-- EXERCISE INSTRUCTIONS --
Retype exactly the lines below, beginning with the first and ending with the line where "Get to Know Us (464, 2397)" appears.

-- DATA FOR THIS TASK --
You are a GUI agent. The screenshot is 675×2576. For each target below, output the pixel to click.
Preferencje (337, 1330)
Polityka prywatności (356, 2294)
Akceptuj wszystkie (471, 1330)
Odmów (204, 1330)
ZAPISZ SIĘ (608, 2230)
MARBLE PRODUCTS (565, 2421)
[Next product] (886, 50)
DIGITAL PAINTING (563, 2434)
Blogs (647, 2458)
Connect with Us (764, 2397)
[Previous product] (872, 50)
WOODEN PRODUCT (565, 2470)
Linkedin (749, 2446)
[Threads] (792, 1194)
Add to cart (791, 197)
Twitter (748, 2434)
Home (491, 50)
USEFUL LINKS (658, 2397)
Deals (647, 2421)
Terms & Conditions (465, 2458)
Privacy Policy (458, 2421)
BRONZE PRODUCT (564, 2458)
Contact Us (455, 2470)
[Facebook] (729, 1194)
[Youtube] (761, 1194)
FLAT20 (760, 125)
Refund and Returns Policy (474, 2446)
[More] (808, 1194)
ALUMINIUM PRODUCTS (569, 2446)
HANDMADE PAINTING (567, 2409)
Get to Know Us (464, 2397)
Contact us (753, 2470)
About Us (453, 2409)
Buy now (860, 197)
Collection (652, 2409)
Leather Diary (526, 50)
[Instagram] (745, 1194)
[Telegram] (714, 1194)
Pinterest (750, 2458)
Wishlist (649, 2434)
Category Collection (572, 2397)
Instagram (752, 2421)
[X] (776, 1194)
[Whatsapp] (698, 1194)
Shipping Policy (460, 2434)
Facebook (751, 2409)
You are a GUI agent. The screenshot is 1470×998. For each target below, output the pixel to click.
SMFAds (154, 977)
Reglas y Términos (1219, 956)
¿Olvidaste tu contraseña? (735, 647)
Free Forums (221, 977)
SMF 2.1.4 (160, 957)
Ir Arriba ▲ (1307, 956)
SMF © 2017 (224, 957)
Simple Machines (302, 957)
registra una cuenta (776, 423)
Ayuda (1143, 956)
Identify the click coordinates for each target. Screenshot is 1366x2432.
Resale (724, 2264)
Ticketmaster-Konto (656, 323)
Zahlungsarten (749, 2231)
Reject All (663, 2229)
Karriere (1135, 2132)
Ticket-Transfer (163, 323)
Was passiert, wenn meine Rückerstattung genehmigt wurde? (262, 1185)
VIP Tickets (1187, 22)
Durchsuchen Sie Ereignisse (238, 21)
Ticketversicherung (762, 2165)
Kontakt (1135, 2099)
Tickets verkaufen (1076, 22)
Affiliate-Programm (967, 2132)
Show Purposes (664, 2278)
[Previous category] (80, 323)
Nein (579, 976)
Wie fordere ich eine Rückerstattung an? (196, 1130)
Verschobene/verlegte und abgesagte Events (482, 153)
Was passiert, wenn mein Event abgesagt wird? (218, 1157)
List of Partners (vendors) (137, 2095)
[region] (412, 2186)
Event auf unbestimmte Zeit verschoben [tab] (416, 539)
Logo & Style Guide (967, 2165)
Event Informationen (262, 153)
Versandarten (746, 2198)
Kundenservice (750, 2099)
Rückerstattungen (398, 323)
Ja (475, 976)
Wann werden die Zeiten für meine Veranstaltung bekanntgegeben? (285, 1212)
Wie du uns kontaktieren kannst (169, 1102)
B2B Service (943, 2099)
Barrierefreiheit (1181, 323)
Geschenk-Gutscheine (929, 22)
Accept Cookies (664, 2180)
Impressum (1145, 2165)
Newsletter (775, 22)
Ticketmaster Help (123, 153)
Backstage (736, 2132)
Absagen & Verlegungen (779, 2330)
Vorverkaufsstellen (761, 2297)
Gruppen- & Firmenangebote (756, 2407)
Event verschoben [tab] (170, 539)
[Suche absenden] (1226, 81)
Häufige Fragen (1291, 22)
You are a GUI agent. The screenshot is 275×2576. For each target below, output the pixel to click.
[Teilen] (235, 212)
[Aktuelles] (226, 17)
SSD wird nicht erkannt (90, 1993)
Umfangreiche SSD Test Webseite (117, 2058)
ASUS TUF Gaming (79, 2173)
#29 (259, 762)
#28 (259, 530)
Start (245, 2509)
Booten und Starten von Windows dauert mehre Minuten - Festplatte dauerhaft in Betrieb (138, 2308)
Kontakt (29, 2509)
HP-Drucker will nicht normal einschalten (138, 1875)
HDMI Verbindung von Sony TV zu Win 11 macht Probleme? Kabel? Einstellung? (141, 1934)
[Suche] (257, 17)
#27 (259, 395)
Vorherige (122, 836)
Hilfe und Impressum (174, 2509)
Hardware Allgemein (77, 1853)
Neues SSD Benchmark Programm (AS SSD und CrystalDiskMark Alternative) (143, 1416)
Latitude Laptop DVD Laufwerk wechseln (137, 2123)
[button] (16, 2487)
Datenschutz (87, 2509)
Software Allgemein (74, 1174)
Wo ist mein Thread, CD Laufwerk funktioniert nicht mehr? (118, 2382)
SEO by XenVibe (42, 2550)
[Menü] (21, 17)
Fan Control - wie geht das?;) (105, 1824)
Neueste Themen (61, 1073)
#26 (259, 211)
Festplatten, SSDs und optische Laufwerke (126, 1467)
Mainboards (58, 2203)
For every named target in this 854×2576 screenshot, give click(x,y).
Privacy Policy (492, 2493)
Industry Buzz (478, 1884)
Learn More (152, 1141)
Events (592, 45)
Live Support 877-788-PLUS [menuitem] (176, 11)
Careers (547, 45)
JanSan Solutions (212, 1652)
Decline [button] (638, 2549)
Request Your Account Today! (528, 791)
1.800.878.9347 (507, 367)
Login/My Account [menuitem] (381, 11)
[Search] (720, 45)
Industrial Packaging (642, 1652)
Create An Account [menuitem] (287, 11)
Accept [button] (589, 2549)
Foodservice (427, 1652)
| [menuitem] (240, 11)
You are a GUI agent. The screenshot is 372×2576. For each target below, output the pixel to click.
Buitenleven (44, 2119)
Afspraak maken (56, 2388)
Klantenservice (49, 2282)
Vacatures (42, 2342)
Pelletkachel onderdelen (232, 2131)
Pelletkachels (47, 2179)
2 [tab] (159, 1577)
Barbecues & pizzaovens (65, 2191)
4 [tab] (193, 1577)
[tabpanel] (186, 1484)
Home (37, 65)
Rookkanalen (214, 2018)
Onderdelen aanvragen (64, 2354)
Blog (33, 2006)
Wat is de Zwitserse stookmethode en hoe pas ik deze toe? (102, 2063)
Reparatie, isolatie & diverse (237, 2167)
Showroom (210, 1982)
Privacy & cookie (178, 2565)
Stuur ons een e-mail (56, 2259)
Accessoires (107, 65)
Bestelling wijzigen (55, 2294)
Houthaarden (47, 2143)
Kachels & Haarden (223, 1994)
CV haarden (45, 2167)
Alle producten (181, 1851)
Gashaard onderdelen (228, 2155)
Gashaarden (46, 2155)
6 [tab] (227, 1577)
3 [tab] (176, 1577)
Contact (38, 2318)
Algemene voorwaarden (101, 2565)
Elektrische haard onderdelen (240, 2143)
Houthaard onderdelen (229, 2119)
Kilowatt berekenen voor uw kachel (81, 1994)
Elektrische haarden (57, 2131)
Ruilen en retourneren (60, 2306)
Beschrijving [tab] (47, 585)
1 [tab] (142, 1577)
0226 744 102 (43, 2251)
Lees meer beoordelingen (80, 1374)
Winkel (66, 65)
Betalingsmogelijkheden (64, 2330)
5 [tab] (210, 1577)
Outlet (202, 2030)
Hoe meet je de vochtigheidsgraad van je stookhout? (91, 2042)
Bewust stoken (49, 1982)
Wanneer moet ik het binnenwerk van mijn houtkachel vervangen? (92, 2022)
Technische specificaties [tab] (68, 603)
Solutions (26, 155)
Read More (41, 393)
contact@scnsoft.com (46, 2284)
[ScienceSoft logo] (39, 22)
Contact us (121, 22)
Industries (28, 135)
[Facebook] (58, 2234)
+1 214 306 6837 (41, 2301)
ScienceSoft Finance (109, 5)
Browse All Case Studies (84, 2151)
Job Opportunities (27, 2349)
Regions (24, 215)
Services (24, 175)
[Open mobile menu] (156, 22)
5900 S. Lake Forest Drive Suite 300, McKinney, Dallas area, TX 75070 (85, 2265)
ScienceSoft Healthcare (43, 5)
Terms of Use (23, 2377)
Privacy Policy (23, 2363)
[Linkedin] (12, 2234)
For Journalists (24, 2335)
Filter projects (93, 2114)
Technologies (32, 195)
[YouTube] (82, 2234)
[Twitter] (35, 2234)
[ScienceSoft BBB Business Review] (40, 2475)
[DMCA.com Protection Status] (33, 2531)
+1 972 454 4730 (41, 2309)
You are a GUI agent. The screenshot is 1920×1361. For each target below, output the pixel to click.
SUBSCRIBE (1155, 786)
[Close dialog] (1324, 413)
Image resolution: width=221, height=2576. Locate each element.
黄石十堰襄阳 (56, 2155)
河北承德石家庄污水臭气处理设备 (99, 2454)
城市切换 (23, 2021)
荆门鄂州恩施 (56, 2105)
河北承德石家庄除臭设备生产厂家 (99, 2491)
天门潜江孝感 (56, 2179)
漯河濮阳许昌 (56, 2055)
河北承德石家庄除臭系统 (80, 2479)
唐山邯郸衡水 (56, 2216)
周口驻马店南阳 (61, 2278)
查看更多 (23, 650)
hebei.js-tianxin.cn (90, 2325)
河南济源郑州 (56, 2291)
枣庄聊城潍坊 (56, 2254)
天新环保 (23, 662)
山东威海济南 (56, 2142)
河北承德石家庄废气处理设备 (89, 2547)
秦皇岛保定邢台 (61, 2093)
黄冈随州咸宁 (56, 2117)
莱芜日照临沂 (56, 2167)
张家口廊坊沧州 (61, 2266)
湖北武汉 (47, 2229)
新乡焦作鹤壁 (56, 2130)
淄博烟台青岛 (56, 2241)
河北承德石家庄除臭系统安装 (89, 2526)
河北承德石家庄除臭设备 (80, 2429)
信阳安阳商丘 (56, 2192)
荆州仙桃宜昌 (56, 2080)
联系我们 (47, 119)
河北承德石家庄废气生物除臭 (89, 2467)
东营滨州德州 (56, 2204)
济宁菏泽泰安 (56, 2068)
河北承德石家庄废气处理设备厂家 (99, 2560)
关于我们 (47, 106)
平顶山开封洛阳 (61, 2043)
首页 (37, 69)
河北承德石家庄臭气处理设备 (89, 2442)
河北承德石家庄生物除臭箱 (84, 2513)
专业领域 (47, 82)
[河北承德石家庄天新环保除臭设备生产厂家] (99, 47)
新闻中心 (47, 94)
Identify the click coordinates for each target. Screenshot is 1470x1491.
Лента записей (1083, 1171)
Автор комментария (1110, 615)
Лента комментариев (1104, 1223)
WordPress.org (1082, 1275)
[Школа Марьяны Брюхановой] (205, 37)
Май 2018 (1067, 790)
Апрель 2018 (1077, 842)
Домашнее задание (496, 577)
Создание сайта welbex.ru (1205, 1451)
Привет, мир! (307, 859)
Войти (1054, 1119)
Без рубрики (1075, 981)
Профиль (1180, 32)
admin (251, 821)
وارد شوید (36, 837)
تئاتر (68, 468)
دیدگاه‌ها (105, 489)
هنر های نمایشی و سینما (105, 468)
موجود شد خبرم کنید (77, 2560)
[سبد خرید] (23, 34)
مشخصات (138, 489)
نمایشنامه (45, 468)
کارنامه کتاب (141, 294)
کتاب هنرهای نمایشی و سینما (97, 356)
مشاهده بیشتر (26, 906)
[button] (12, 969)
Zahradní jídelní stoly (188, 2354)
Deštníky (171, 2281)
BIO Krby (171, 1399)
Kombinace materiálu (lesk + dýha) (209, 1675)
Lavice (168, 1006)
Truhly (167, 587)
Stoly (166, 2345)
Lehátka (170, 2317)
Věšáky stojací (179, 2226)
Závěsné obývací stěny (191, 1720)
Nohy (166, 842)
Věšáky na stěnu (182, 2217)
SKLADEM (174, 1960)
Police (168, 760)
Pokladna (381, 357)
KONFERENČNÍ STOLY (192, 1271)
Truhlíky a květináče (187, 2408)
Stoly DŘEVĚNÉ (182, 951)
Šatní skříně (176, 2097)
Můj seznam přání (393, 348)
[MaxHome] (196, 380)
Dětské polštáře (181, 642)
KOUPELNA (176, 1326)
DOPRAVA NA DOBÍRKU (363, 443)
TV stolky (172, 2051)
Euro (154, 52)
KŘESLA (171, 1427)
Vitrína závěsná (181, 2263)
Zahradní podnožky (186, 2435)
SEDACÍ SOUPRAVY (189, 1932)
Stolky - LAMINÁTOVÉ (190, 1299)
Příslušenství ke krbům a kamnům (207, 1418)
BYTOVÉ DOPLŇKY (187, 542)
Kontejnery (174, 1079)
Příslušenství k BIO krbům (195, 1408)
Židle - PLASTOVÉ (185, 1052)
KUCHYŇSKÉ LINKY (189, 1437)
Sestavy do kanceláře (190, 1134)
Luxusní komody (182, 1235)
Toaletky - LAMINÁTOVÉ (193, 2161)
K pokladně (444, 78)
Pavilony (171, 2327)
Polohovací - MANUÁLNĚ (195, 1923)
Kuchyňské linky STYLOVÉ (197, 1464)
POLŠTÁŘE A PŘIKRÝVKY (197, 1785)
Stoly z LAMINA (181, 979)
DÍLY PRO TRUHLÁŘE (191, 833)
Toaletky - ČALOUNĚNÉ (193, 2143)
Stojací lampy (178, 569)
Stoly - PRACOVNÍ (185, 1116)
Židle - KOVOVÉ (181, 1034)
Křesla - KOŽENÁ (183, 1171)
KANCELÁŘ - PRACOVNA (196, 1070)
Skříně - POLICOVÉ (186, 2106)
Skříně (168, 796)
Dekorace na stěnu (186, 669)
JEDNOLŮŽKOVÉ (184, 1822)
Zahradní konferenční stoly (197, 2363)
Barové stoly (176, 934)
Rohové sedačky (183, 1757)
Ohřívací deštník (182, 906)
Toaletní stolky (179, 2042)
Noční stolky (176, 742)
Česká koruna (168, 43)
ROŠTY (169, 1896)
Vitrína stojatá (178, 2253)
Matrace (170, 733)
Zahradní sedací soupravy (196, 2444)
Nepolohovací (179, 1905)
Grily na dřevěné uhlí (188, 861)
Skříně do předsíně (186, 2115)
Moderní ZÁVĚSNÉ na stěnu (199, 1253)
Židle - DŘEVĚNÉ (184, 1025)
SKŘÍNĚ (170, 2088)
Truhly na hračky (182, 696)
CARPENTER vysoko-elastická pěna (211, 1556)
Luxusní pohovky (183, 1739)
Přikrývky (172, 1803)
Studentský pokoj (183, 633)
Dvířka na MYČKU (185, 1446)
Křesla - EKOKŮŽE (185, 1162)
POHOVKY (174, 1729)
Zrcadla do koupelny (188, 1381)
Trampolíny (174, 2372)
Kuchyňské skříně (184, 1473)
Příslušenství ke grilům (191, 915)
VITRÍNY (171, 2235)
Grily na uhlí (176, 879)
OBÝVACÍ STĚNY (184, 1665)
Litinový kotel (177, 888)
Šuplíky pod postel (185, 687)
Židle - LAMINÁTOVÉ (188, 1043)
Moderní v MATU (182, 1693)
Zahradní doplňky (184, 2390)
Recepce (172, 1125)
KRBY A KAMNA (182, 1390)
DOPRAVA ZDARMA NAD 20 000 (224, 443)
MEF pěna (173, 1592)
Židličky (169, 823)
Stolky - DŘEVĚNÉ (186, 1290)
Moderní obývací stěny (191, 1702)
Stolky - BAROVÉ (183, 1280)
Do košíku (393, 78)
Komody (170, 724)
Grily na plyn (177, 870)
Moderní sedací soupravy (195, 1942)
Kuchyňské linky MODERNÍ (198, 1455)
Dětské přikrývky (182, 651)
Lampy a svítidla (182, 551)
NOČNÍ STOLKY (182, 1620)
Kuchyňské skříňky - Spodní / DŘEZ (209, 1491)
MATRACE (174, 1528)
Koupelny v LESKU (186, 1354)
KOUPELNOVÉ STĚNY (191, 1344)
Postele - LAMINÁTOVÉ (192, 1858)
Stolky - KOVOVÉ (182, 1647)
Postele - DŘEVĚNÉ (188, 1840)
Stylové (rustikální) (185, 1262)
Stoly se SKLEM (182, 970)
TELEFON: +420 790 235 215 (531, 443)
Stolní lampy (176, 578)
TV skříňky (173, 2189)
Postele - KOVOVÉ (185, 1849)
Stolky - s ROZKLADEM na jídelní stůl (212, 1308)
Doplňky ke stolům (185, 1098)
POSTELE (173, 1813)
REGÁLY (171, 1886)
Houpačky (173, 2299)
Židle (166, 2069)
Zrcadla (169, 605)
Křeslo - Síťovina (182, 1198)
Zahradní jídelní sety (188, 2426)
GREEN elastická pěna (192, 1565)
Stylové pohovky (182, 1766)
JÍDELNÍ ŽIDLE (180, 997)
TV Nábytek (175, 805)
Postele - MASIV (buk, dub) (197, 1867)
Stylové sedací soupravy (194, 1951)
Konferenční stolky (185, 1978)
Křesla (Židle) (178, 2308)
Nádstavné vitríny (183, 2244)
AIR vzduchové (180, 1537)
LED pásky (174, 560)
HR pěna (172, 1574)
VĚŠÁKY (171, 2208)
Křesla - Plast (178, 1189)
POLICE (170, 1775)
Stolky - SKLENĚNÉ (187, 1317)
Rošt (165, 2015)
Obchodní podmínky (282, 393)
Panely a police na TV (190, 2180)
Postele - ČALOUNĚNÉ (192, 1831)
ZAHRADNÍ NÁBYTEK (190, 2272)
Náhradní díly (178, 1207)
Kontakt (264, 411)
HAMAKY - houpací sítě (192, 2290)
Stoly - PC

-- OUTPUT --
You are a GUI agent. The screenshot is 675×2576. For each target below, output the pixel to click.
Preferencje (337, 1330)
Polityka prywatności (356, 2294)
Akceptuj wszystkie (471, 1330)
Odmów (204, 1330)
ZAPISZ SIĘ (608, 2230)
MARBLE PRODUCTS (565, 2421)
[Next product] (886, 50)
DIGITAL PAINTING (563, 2434)
Blogs (647, 2458)
Connect with Us (764, 2397)
[Previous product] (872, 50)
WOODEN PRODUCT (565, 2470)
Linkedin (749, 2446)
[Threads] (792, 1194)
Add to cart (791, 197)
Twitter (748, 2434)
Home (491, 50)
USEFUL LINKS (658, 2397)
Deals (647, 2421)
Terms & Conditions (465, 2458)
Privacy Policy (458, 2421)
BRONZE PRODUCT (564, 2458)
Contact Us (455, 2470)
[Facebook] (729, 1194)
[Youtube] (761, 1194)
FLAT20 (760, 125)
Refund and Returns Policy (474, 2446)
[More] (808, 1194)
ALUMINIUM PRODUCTS (569, 2446)
HANDMADE PAINTING (567, 2409)
Get to Know Us (464, 2397)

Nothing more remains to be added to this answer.